By Hideyuki Sano
TOKYO (Reuters) - Asian shares
retreated while investors flocked to safe haven assets such as bonds and
gold on Thursday, spooked by a Russian troop build-up on the border
with Ukraine and tit-for-tat economic sanctions between the West and
Moscow.
Sentiment soured
further in Asia after the Australian dollar, seen as a barometer of risk
appetite, sank after Australia's unemployment rate jumped unexpectedly
to a 12-year high, sparking talk of an interest rate cut there.
MSCI's
broadest index of Asia-Pacific shares outside Japan dropped 0.3
percent but Japan's Nikkei average (.N225) turned positive after Reuters
reported Japan's public pension fund will increase allocations to
stocks.
European shares are
also expected to fall, with spread betters seeing Germany's DAX
(.GDAXI) falling up to 0.2 percent and France's CAC40 (.FCHI) 0.1
percent.
"We had negative
factors when investors had already felt that stocks are a bit risky
because they are supported by expectations of easy monetary policy
rather than a strong economy," said Akito Fukunaga, chief yen bond
strategist at Barclays in Tokyo.
"That is why risk asset prices are taking a big hit now," he added.
Russia
said on Wednesday it will ban all imports of food from the United
States and all fruit and vegetables from Europe, in a sweeping response
to Western sanctions imposed over its support for rebels in Ukraine.
As
fighting has intensified on the ground in eastern Ukraine, NATO also
said Russia massed around 20,000 combat-ready troops on Ukraine's
border."I think the chances of Russia invading Ukraine are low. But you can't be entirely sure when a large number of troops are in confrontation. Investors will be inclined to avoid risk and take profits," said Hidenori Suezawa, analyst at SMBC Nikko Securities.
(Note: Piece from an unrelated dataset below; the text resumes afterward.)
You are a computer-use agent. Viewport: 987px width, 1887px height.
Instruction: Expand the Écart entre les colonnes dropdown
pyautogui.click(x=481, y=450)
U.S. shares hit two-month lows on Wednesday before ending almost flat while shares in Europe, seen as more vulnerable due to Europe's closer economic ties with Russia, fell to near-four-month lows (.FTEU3).
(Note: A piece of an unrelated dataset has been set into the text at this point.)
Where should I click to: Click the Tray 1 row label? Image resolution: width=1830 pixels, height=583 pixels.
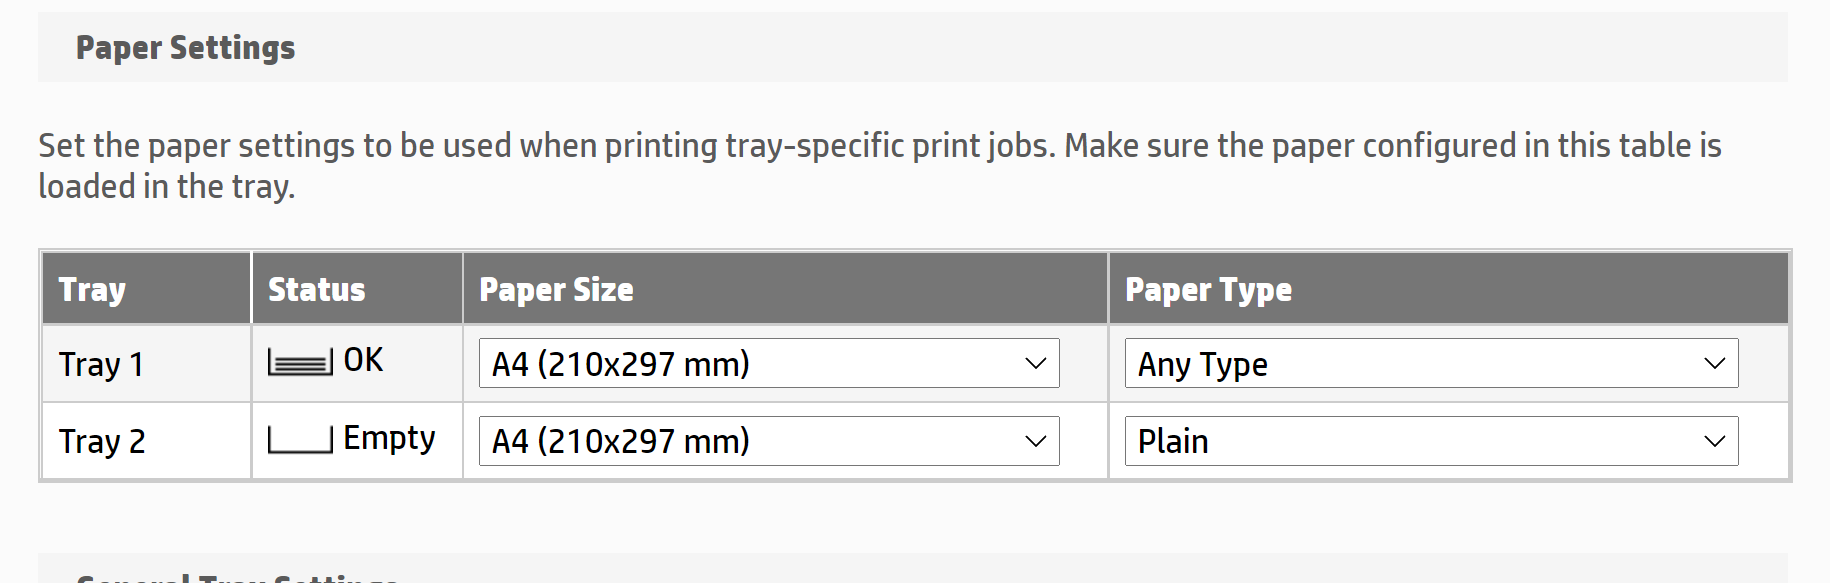pyautogui.click(x=101, y=363)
There are signs the crisis in Ukraine was affecting Germany, Europe's biggest economy.
Data showed on Wednesday German industrial orders slid 3.2 percent in June, the steepest fall since September 2011 and confounded expectations for a 1.0 percent rise. The economy ministry said political tensions had probably led to more consumer caution.
In further evidence of economic weakness in Europe, Italy's economy unexpectedly slid back into recession in the second quarter as gross domestic product shrank 0.2 percent from the first three months of the year.
While the European Central Bank is expected to keep its policy on hold at its meeting later in the day, Wednesday's data and persistently low inflation in the euro zone should keep alive market expectations for the bank to eventually turn to quantitative easing.
Against
this backdrop, the euro slid to a nine-month low of $1.3333 (EUR=)
against the dollar on Wednesday. The single currency last stood at
$1.3386.
The biggest mover in Asia was the Australian dollar,
which fell 0.7 percent to $0.9288 (AUD=D4) after a poor employment
report revived expectation that the Reserve Bank of Australia may cut
interest rates again from the current record low.
The
depressed mood lifted gold and pushed down bond yields in the United
States and Europe to new lows. Gold also held firm at $1,306.89 per
ounce (XAU=), staying near one-week high of $1,309.60 touched on
Wednesday.
The 10-year U.S. debt yield hit a two-month low of 2.433 percent on Wednesday and last stood at 2.462 percent.
In Europe, German 10-year bund yield slid to a record low of 1.097 percent while the 10-year UK gilts yield hit a one-year low of 2.503 percent .
U.S.
crude futures (CLc1) steadied around $97.09 after having slipped to a
six-month low of $96.69 per barrel on Wednesday. They have fallen more
than $10 a barrel over the past six weeks, as excess global supply built
up a glut in the Atlantic Basin and Asian markets.